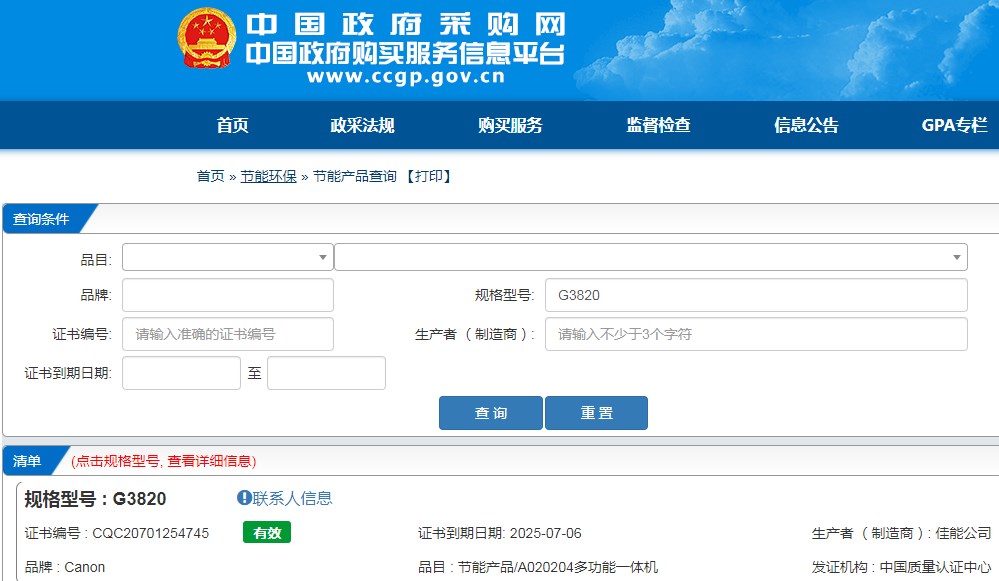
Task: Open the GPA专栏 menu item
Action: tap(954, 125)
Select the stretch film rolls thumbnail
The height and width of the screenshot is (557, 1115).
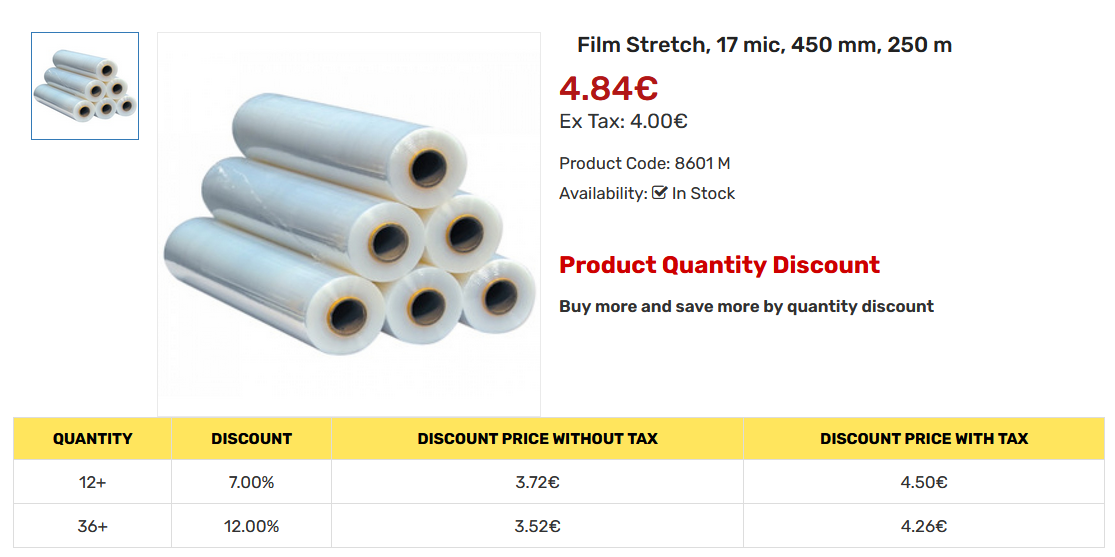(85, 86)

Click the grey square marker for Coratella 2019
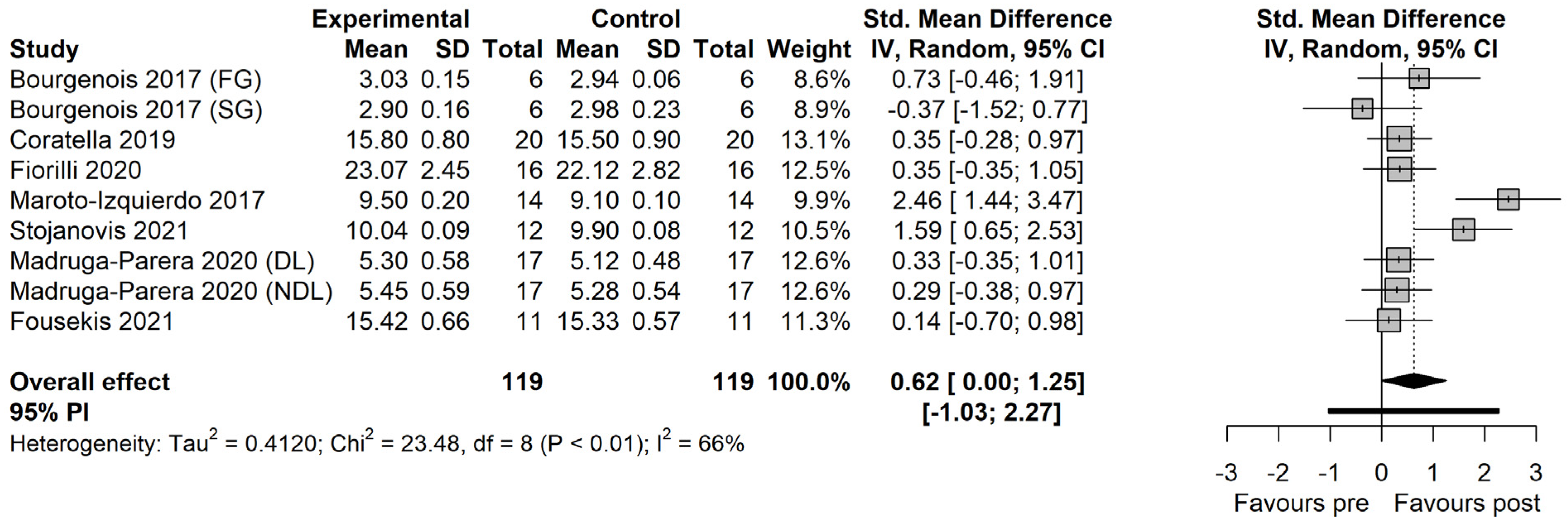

---

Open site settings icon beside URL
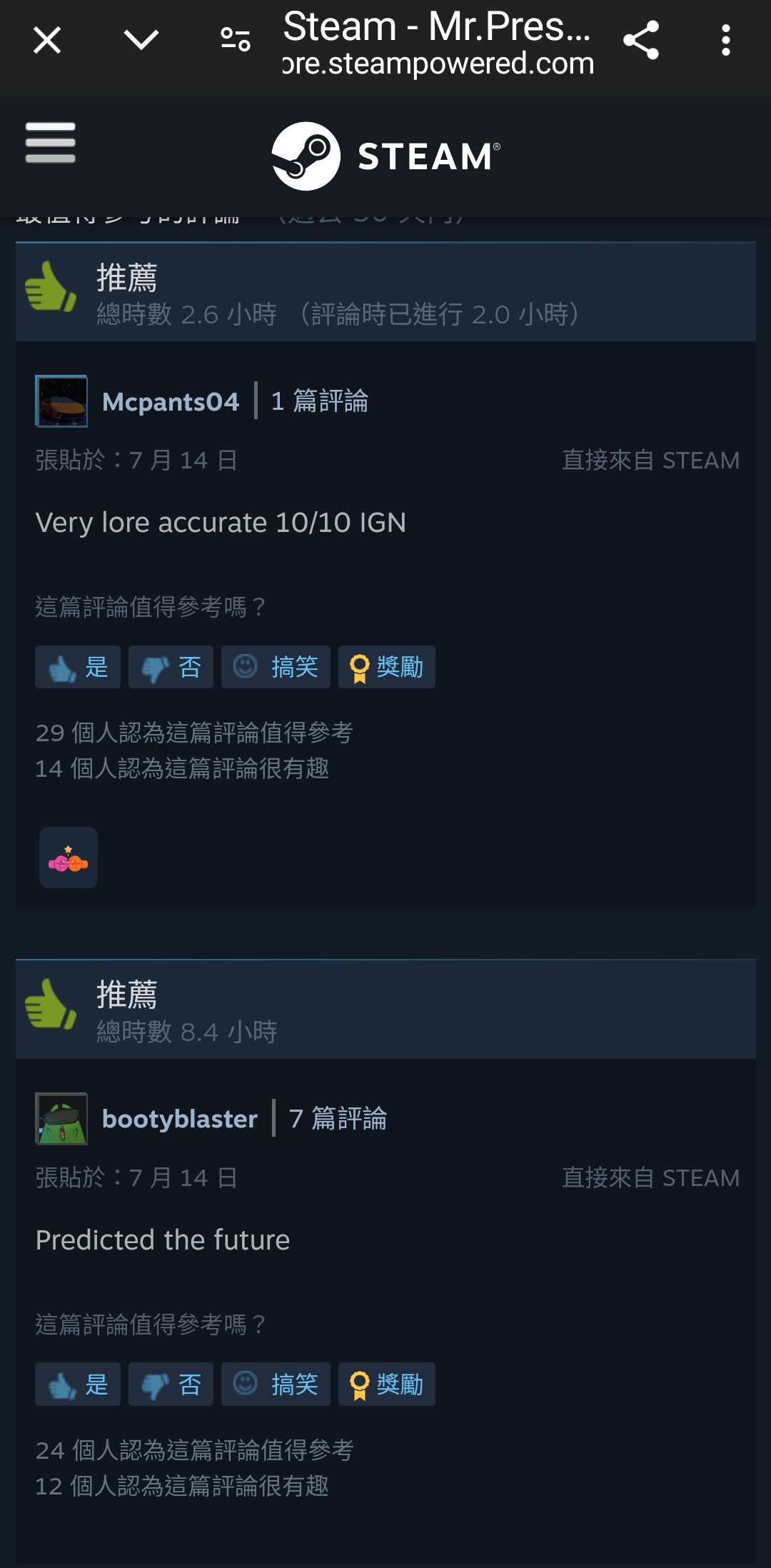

---

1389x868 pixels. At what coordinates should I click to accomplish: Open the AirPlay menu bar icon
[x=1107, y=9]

■ About this exercise
Write down exactly what the lines above say, from the line holding "Select the stretch film rolls thumbnail" through the line holding "Click the grey", and nothing more. Do not copy the pictures.

■ Answer below
Select the stretch film rolls thumbnail
The height and width of the screenshot is (557, 1115).
(85, 86)

Click the grey square marker for Coratella 2019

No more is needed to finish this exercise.